→ **Passage**
■ ■ ■ ■ ■

Terms facet, getting all the results?


(Adrian Gaudebert) #1

Hi there!

Long story short:

Is there a way to retrieve every result of a terms facet? Something like "size"
: "_all"? Or do I have to trick and use "size" : 9999999?

Long story long:

I have a bunch of documents that look like this:
{
"signature" : "something",
"os" : "linux" // or "windows" or "mac"...
}

The signature field is not analyzed. There are other fields that don't
matter here. Documents can share the same signature, and that is the point.

What I am trying to do is getting the distinct signatures, and for each
signature the total count and the count by OS. My solution so far is to
query (I actually search things in the other fields, but it doesn't matter
here) a bunch of documents, and apply terms facets.

Here is what my JSON query looks like:

{
"size" : 0,
"query" : {
"match_all" : {}
},
"facets" : {
"sign" : {
"terms" : {
"field" : "signature"
}
},
"sign_win" : {
"terms" : {
"field" : "signature"
},
"facet_filter" : {
"term" : {
"os_name" : "windows"
}
}
},
...
}

This works. This gives me almost the data I want. The last problem is that I
need to get only a part of this big set of data. I want to be able to do
something similar to a "size" / "from" but for the facet. And if, as I
believe, it is not possible with ES, I would like to retrieve every result
of the facets, and then apply the size / from in my code.

Am I doing it wrong? Is there something I don't know about that would solve
my problem? What is the Ultimate Question of Life, the Universe, and
Everything?

Thanks for your help!

--
Adrian Gaudebert
WebDev Intern @ Mozilla
http://adrian.gaudebert.fr


(Kun Niu) #2

Does setSize(int size) work for you?
It's a method of SearchRequestBuilder if you're using Java.

On Jun 10, 3:24 pm, Adrian Gaudebert adrian.gaudeb...@gmail.com
wrote:

Hi there!

Long story short:

Is there a way to retrieve every result of a terms facet? Something like "size"
: "_all"? Or do I have to trick and use "size" : 9999999?

Long story long:

I have a bunch of documents that look like this:
{
"signature" : "something",
"os" : "linux" // or "windows" or "mac"...

}

The signature field is not analyzed. There are other fields that don't
matter here. Documents can share the same signature, and that is the point.

What I am trying to do is getting the distinct signatures, and for each
signature the total count and the count by OS. My solution so far is to
query (I actually search things in the other fields, but it doesn't matter
here) a bunch of documents, and apply terms facets.

■ ■ ■ ■ ■

→ **Source excerpt**
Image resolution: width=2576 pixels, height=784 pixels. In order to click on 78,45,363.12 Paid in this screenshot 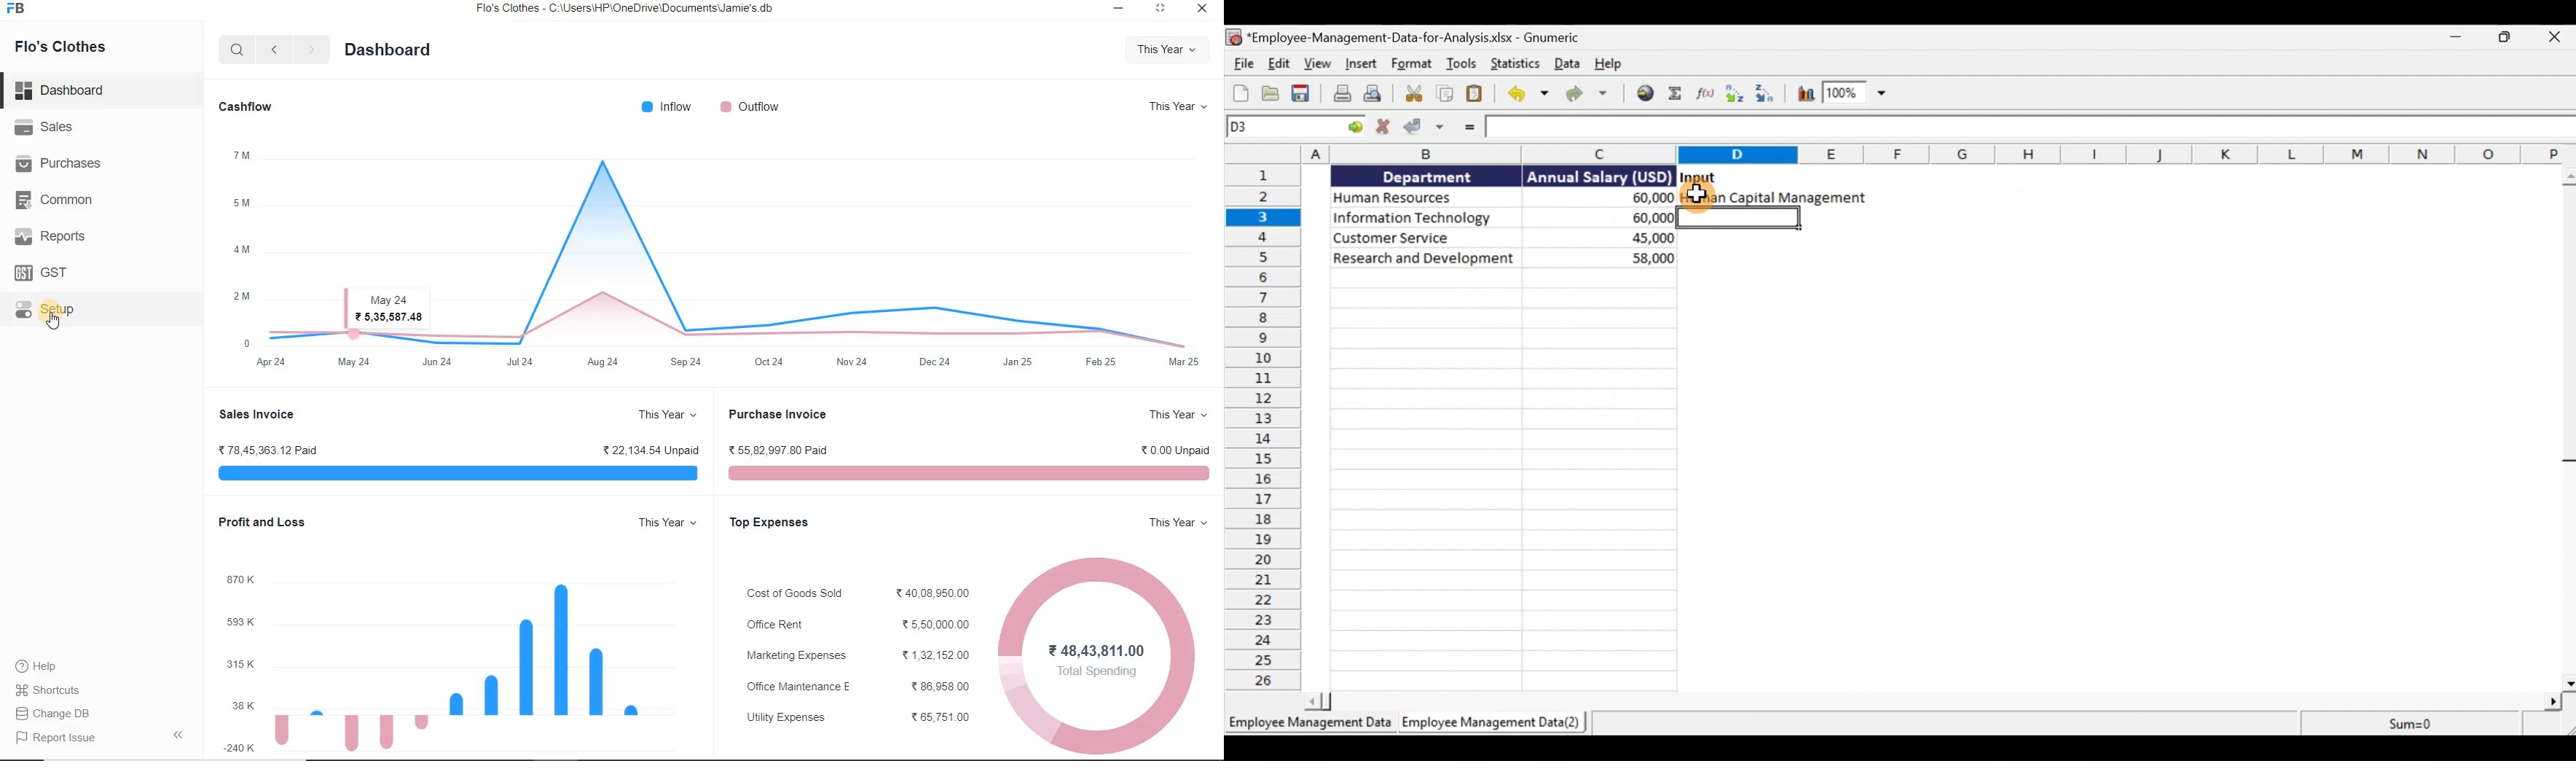, I will do `click(268, 450)`.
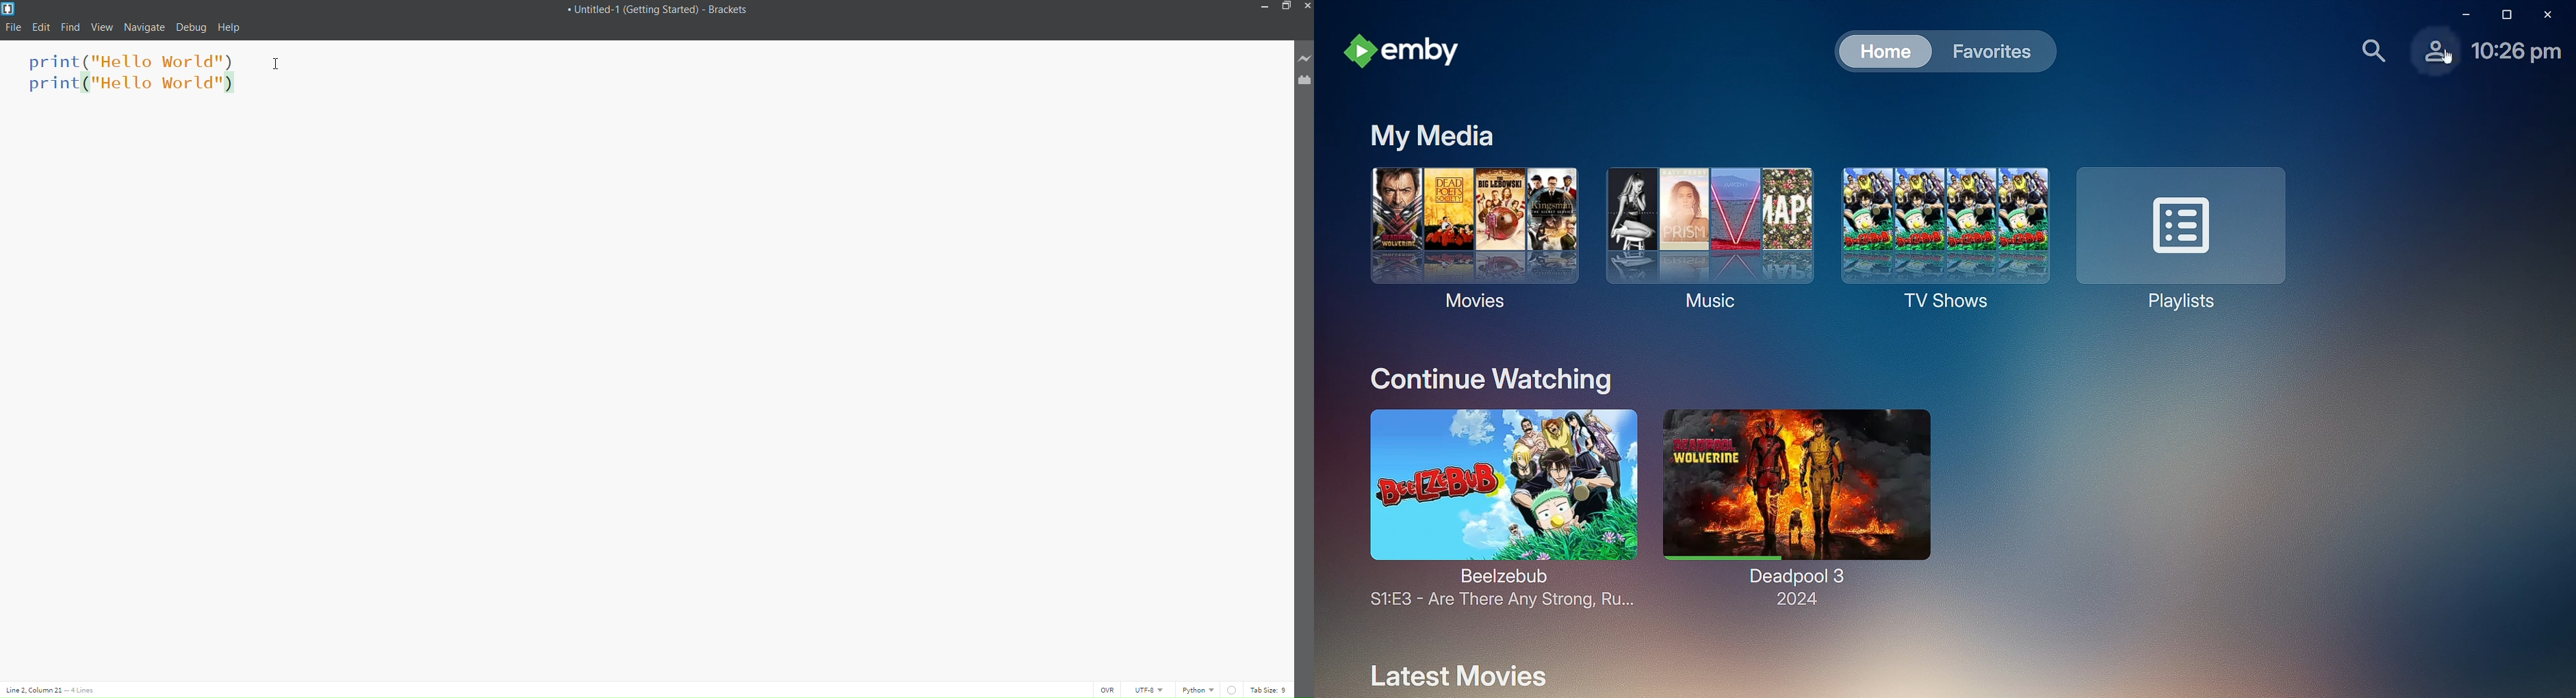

■ ■ ■ ■ ■

Continue the forum thread on retrieving every result of a terms facet from the point where it stops.

→ **Response for this exercise**
Here is what my JSON query looks like:

{
"size" : 0,
"query" : {
"match_all" : {}
},
"facets" : {
"sign" : {
"terms" : {
"field" : "signature"
}
},
"sign_win" : {
"terms" : {
"field" : "signature"
},
"facet_filter" : {
"term" : {
"os_name" : "windows"
}
}
},
...

}

This works. This gives me almost the data I want. The last problem is that I
need to get only a part of this big set of data. I want to be able to do
something similar to a "size" / "from" but for the facet. And if, as I
believe, it is not possible with ES, I would like to retrieve every result
of the facets, and then apply the size / from in my code.

Am I doing it wrong? Is there something I don't know about that would solve
my problem? What is the Ultimate Question of Life, the Universe, and
Everything?

Thanks for your help!

--
Adrian Gaudebert
WebDev Intern @ Mozillahttp://adrian.gaudebert.fr


(Adrian Gaudebert) #3

I'm using Python. But the thing I want to know is if there is a "good" way
of doing that. Or to solve my problem.

I guess Python also have some method to get the max integer value, which I
could use if there is nothing better to do...

On Fri, Jun 10, 2011 at 3:31 PM, kun niu haoniukun@gmail.com wrote:

Does setSize(int size) work for you?
It's a method of SearchRequestBuilder if you're using Java.

On Jun 10, 3:24 pm, Adrian Gaudebert adrian.gaudeb...@gmail.com
wrote:

Hi there!

Long story short:

Is there a way to retrieve every result of a terms facet? Something like
"size"
: "_all"? Or do I have to trick and use "size" : 9999999?

Long story long:

I have a bunch of documents that look like this:
{
"signature" : "something",
"os" : "linux" // or "windows" or "mac"...

}

The signature field is not analyzed. There are other fields that don't
matter here. Documents can share the same signature, and that is the
point.

What I am trying to do is getting the distinct signatures, and for each
signature the total count and the count by OS. My solution so far is to
query (I actually search things in the other fields, but it doesn't
matter
here) a bunch of documents, and apply terms facets.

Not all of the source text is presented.